My pain face (and sharp non-pigment contrast):
Anecdote Behind the Dad Picture Search
With my new recent foray into attempted ripness, I can't help but be concerned that out of the severe multitude of traits I've inherited from my father (i.e. the above and all dorky awkwardness), his approach to exercising is one I can do without.Now, my dad's pretty good at being active. He goes on hikes, walks, swims, plays tennis in the morning, all that good stuff. Of course, being my dad and not giving two craps about what people think, he always proceeds to do it with whatever second-hand 10 year old clothing choice my mother picks out for him. Case in point, the gigantic Fob visor complete with embroidered fancy flower print. Or the super tight Speedo swim shorts with neon blue striping. In general, mildly embarrassing, but still falls under the "what parents usually come up with to mortify their oversensitive children" category.

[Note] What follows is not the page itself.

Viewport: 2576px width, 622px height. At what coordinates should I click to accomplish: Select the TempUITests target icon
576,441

The cause for worry typically comes around when he suddenly comes up with some newfangled "routine" all on his own that will get him his daily dose of cardio and strength training. I've heard it's pretty common around Asian men my dad's generation to harbor a ridiculous stubborn streak, so the conviction that he has that some random technique he comes up with will work? There's no way of breaking it. Including taking my 5 lb. dumbbells and flailing around in all directions while watching his NCAA game. Nick tells me I need to go into stealth mode and steal them away from him to preserve his dignity. But where's the fun in that?

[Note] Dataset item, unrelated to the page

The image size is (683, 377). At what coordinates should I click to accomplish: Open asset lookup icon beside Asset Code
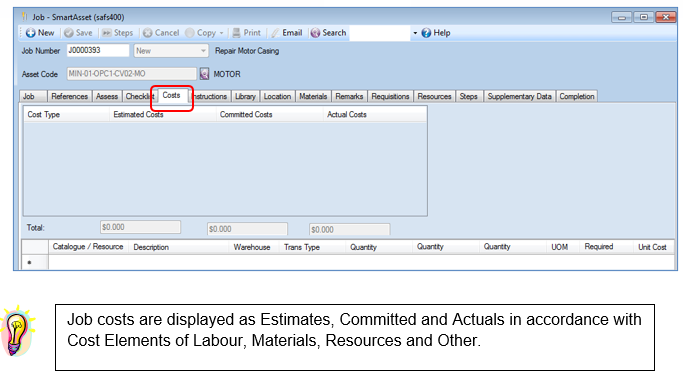[x=204, y=74]
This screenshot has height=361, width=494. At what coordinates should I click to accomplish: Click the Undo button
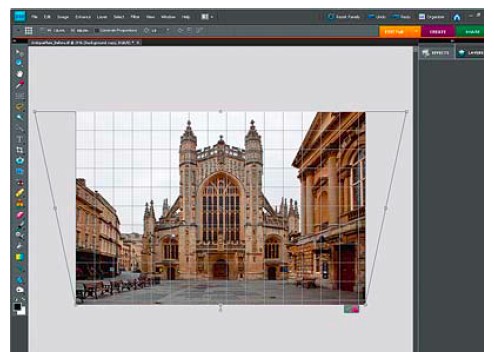pyautogui.click(x=377, y=17)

Sample Dad Quote: "I'm working out my arms, Alice! Look how good I am!" (General cockiness apparently goes hand in hand with the stubbornness).

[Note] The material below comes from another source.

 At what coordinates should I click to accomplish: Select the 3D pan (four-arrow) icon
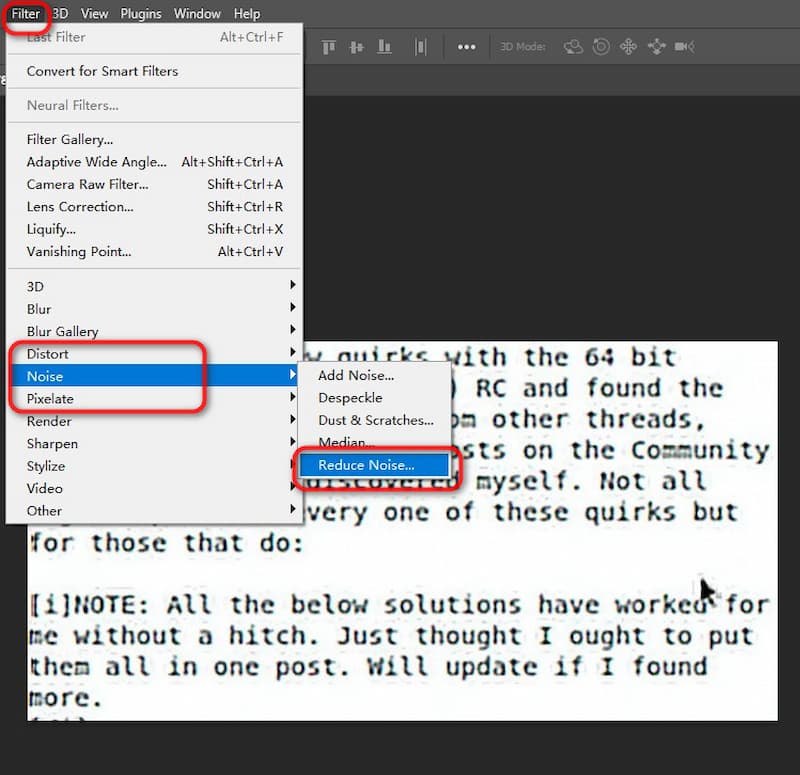pyautogui.click(x=629, y=47)
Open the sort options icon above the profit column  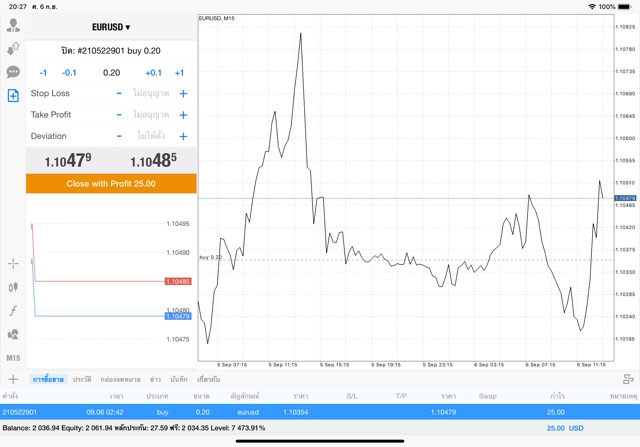click(x=628, y=379)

Me: "You're not doing it right, dad. You need to keep your upper arm still."
Default response to any criticism: "This is the engineer way!"
As amusing as that is, the tipping point of full blown genetic panic actually occurred during the winter time a few years back, when my dad's intense fear of catching a cold meant finding an alternative to his freezing walks. So, brilliant mind he is, he decided, what better exercise is there than performing "laps" in the 5-ft diameter spa? Of course, this meant that every morning while eating breakfast, I was privy to the scene of him splashing furiously with his arms and feet, complete with intense goggle induced muffin top hair bobbing action. Basically, for a period of one month, he was our personal mini tidal-wave creating machine in the backyard. An ongoing game I had with my mom was guessing how low the water level would be after my dad was done with his moving-but-not-really spazzing routine. Thankfully, this particular display of the engineering way, though impermeable to continuous fat jokes from smart-ass family members, was no match for the balance of the water heating bill. Frugality beats Stubbornness on most days, I guess. Now to figure out a way to convince him using 5 lbs weights is bad for his wallet.